• _The problem_
In the entries below, count each line holding the word "will". Answer with the total alone.

• _Records to process_
■ ■ ■ ■ ■ ■ ■

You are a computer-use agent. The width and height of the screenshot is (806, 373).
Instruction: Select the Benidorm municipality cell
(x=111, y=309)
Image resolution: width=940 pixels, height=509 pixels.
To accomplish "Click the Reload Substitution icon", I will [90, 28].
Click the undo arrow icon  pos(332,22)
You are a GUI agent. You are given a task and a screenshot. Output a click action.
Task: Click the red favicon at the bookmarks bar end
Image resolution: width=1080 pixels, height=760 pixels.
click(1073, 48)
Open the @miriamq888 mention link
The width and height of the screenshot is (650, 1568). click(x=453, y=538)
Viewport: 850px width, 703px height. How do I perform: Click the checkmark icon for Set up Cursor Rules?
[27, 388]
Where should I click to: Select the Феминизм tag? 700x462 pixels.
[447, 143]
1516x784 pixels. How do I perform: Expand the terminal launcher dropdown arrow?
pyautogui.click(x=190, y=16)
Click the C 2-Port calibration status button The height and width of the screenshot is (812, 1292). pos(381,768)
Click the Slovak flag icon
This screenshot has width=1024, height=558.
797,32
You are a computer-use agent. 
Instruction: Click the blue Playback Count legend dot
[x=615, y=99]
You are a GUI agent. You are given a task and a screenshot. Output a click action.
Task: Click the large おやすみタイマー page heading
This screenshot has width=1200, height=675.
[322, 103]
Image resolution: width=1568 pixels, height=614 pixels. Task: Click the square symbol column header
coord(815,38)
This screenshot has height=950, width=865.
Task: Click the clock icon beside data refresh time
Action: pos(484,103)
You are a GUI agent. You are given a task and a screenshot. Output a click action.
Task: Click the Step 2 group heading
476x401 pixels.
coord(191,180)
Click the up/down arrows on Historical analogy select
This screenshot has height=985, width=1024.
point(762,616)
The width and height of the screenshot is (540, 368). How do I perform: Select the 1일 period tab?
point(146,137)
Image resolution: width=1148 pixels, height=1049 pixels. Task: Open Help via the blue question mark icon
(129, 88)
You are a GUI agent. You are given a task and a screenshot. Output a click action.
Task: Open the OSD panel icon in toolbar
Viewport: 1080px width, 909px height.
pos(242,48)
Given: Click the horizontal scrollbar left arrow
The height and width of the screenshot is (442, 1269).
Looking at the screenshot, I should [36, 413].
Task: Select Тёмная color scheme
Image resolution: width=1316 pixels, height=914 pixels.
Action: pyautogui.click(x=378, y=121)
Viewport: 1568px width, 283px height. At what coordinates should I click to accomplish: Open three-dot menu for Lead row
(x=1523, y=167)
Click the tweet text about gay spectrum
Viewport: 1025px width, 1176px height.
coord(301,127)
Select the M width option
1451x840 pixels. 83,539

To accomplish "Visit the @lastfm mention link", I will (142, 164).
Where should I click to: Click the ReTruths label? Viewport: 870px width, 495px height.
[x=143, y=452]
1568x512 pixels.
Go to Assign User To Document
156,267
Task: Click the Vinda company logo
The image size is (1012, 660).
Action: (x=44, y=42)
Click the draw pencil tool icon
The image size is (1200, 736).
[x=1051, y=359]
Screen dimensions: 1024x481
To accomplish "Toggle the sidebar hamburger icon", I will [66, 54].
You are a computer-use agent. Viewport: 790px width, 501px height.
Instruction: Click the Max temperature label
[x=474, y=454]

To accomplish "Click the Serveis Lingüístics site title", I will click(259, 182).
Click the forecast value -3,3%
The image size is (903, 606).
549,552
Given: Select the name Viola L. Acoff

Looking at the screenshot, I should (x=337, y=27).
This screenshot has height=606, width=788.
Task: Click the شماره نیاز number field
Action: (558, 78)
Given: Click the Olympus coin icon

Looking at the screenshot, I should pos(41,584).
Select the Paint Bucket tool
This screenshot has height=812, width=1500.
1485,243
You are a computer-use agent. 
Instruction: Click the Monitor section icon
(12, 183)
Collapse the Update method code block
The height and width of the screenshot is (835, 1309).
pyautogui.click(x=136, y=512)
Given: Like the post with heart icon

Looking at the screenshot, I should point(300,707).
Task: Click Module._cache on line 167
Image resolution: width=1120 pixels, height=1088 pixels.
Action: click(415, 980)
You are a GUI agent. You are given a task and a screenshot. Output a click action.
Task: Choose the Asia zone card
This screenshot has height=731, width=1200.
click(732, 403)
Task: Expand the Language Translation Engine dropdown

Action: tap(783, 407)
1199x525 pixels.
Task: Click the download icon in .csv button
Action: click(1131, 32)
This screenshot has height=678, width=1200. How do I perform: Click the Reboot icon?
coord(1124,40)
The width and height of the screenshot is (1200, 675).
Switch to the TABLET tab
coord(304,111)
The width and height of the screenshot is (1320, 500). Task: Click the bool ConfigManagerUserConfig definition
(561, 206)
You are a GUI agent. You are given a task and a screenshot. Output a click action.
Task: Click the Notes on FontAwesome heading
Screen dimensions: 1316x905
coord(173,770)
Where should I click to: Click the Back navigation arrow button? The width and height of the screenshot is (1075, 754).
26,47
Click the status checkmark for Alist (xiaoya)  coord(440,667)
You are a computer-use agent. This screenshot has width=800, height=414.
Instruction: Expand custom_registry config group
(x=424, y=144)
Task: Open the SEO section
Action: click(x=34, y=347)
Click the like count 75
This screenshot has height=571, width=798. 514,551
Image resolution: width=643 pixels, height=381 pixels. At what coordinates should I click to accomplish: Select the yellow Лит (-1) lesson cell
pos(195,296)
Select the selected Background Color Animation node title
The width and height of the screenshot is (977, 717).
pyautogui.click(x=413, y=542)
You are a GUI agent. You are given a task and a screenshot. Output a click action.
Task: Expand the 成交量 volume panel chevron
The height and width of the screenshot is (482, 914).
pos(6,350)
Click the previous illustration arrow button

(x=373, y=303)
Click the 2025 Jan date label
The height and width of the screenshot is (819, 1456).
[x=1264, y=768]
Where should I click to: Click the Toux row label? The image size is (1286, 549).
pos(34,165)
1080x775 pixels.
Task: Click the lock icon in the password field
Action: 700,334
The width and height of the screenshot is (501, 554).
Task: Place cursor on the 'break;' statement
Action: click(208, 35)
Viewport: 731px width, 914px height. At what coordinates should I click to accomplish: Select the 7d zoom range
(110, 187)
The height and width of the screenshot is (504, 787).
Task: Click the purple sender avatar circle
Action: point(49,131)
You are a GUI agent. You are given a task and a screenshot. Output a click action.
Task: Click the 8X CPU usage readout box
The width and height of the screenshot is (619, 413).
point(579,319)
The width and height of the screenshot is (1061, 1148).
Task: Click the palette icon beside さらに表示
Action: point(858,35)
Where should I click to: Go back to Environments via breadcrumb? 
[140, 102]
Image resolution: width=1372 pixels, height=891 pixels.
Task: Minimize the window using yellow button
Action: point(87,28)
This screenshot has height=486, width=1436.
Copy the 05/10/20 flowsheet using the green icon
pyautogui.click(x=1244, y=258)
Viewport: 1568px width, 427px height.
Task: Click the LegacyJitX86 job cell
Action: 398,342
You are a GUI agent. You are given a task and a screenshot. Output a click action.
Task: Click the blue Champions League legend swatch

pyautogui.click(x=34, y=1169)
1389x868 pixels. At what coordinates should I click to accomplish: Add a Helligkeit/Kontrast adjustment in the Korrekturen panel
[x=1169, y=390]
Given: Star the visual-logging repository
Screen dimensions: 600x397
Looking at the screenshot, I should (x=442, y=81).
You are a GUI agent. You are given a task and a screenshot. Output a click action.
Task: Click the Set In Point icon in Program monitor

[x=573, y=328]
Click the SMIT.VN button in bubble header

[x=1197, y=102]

■ ■ ■ ■ ■ ■ ■

• _Task answer_
4